What you are asked to do
Where does the string "will" occur in the records below? Copy every line that holds it.
________________
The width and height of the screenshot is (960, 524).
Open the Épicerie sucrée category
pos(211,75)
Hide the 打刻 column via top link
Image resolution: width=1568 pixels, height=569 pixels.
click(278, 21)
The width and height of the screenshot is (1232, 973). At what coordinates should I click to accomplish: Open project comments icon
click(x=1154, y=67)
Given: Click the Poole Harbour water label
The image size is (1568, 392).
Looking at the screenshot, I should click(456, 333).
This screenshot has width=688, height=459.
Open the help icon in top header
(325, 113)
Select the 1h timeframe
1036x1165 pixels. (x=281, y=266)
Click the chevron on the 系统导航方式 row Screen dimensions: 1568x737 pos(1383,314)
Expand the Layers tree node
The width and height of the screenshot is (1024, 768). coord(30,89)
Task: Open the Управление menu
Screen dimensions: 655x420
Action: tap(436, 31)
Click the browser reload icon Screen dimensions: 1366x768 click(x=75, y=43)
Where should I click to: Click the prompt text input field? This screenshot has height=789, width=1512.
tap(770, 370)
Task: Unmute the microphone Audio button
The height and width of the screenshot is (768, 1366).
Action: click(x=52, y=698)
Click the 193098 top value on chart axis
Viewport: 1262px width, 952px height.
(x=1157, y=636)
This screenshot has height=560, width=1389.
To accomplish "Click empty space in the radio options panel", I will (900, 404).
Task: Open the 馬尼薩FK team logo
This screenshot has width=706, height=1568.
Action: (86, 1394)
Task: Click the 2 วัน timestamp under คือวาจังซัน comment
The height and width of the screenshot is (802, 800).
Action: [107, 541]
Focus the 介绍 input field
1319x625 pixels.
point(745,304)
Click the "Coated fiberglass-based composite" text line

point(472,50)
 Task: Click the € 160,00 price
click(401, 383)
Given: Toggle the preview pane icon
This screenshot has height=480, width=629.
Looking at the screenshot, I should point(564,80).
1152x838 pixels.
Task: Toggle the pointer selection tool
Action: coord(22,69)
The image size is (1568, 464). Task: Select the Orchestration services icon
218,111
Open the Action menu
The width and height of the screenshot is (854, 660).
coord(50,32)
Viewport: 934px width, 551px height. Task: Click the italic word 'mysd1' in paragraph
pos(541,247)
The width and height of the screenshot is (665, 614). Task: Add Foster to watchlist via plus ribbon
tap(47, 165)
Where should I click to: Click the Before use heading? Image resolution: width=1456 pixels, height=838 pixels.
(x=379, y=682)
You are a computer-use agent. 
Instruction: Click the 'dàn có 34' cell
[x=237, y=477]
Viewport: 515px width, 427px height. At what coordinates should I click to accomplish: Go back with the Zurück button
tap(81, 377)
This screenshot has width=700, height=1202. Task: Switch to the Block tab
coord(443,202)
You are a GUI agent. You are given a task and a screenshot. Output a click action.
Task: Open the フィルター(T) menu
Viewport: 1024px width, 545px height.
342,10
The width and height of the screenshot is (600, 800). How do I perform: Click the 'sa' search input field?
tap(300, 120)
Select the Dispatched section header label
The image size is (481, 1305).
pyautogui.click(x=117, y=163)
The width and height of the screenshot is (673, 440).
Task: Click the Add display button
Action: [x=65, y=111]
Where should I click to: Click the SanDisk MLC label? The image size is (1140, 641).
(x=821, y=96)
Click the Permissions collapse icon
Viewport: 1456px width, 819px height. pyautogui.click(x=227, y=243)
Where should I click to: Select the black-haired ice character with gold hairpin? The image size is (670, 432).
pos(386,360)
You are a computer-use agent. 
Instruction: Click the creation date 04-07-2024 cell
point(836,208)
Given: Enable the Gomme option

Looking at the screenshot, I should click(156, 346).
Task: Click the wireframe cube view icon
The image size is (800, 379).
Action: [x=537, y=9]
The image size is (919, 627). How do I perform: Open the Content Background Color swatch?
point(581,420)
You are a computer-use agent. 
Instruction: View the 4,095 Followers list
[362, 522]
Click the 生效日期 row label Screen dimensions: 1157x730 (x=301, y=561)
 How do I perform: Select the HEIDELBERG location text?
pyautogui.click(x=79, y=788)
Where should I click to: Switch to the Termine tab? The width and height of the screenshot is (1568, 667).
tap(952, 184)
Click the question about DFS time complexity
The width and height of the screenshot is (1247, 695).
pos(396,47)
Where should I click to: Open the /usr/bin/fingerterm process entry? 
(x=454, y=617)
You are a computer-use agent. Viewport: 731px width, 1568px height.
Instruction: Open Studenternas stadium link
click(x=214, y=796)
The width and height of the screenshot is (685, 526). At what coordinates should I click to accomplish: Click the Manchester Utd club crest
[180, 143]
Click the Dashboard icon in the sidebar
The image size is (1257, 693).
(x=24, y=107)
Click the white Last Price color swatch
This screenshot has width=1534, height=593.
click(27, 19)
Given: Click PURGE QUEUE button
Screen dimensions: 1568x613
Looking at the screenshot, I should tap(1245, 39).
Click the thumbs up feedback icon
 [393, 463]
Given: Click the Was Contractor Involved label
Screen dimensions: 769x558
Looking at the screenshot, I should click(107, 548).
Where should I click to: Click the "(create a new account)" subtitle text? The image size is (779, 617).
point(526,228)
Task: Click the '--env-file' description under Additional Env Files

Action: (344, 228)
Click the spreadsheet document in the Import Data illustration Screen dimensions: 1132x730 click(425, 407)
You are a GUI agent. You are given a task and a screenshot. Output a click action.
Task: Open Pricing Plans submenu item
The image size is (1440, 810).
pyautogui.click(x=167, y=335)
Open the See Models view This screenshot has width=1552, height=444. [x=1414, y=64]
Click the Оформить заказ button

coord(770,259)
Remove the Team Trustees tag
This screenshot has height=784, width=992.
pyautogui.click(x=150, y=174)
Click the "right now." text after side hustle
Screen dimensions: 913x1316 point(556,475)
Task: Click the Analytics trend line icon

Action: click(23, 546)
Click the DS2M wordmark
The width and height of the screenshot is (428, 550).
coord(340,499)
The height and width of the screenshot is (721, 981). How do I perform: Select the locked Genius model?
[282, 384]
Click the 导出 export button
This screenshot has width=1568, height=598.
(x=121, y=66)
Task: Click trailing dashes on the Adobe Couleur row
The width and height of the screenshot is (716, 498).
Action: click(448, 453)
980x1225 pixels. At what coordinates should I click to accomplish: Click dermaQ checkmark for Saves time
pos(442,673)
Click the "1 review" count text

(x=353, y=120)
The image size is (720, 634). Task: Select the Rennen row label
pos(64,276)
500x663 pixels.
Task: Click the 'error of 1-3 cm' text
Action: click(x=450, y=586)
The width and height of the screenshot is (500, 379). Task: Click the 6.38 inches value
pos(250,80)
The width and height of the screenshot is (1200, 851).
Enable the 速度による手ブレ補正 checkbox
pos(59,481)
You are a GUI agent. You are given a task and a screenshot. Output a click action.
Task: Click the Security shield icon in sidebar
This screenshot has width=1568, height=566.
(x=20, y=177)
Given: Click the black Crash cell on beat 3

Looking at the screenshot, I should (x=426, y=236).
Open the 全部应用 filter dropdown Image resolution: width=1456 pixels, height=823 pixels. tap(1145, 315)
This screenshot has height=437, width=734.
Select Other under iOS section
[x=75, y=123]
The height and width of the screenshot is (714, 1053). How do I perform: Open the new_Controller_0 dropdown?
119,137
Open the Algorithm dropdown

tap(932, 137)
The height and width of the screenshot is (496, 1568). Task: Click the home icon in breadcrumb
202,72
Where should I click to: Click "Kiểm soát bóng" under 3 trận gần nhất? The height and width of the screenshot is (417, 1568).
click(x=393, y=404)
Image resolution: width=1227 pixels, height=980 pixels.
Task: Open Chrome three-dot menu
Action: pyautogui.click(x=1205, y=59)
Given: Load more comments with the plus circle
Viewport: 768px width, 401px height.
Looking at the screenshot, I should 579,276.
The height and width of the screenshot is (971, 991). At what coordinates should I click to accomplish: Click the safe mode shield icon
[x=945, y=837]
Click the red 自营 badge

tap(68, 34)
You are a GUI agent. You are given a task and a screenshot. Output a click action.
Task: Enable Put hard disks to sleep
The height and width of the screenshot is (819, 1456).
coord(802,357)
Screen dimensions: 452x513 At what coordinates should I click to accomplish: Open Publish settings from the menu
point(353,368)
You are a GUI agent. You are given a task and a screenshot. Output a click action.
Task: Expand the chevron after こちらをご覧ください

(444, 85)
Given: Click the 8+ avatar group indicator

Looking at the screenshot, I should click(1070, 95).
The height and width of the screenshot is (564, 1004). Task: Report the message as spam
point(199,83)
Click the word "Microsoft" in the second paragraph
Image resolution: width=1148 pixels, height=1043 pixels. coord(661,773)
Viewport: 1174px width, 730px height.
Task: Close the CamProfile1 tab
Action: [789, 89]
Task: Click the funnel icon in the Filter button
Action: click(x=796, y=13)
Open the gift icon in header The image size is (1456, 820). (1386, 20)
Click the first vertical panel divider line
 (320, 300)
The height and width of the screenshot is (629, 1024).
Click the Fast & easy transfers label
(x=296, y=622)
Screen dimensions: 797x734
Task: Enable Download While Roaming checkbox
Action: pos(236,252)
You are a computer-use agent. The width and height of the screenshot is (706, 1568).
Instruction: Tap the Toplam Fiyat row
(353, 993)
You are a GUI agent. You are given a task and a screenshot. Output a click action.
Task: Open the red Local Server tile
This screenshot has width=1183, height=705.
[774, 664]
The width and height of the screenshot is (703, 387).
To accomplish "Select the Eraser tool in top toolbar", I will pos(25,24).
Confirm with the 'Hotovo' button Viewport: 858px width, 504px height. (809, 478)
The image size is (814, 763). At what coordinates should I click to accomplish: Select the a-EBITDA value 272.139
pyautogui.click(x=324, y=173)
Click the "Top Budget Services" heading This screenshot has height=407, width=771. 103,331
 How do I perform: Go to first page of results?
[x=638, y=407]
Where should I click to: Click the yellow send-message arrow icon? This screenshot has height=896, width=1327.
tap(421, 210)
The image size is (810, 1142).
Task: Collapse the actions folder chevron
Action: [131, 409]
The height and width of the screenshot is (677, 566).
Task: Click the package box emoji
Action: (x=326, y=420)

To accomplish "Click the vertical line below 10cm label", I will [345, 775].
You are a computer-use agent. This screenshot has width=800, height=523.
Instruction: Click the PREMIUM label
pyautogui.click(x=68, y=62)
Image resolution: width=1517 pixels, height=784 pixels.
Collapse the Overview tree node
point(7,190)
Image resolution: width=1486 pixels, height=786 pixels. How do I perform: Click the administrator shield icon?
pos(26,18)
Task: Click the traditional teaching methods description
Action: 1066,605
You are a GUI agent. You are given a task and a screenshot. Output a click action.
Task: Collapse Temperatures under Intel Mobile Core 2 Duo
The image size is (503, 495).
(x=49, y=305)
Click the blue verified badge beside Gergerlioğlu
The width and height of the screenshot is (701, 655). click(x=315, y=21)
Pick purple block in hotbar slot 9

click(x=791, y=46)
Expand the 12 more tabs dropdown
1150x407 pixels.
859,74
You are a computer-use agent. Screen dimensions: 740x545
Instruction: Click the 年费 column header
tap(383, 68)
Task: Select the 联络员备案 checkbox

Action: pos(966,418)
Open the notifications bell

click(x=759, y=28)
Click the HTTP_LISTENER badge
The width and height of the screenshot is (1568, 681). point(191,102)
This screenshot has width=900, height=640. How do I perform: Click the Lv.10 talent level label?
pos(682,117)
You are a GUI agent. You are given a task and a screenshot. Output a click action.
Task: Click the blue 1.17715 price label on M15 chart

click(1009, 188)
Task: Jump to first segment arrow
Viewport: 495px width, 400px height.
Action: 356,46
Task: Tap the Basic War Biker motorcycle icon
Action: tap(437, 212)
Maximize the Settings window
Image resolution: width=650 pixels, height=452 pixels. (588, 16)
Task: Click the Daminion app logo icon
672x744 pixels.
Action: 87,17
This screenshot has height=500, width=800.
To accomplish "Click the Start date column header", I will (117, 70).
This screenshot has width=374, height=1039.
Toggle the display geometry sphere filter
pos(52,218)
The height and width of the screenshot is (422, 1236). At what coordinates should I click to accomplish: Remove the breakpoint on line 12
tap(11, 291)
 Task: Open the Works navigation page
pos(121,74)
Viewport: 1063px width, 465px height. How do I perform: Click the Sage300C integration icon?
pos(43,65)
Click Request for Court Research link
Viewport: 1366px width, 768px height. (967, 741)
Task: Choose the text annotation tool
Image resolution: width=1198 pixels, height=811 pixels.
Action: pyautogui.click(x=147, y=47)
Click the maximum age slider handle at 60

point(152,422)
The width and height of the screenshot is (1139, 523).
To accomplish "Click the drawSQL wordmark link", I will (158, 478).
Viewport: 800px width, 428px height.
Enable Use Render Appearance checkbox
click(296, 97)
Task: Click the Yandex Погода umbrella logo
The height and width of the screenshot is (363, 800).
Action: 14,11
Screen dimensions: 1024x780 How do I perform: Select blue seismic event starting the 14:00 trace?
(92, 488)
________________
Answer to this exercise
To accomplish "Click empty space in the radio options panel", I will (900, 404).
To accomplish "Select the Eraser tool in top toolbar", I will pos(25,24).
To accomplish "Click the vertical line below 10cm label", I will [345, 775].
To accomplish "Click the Start date column header", I will (117, 70).
To accomplish "Click the drawSQL wordmark link", I will (158, 478).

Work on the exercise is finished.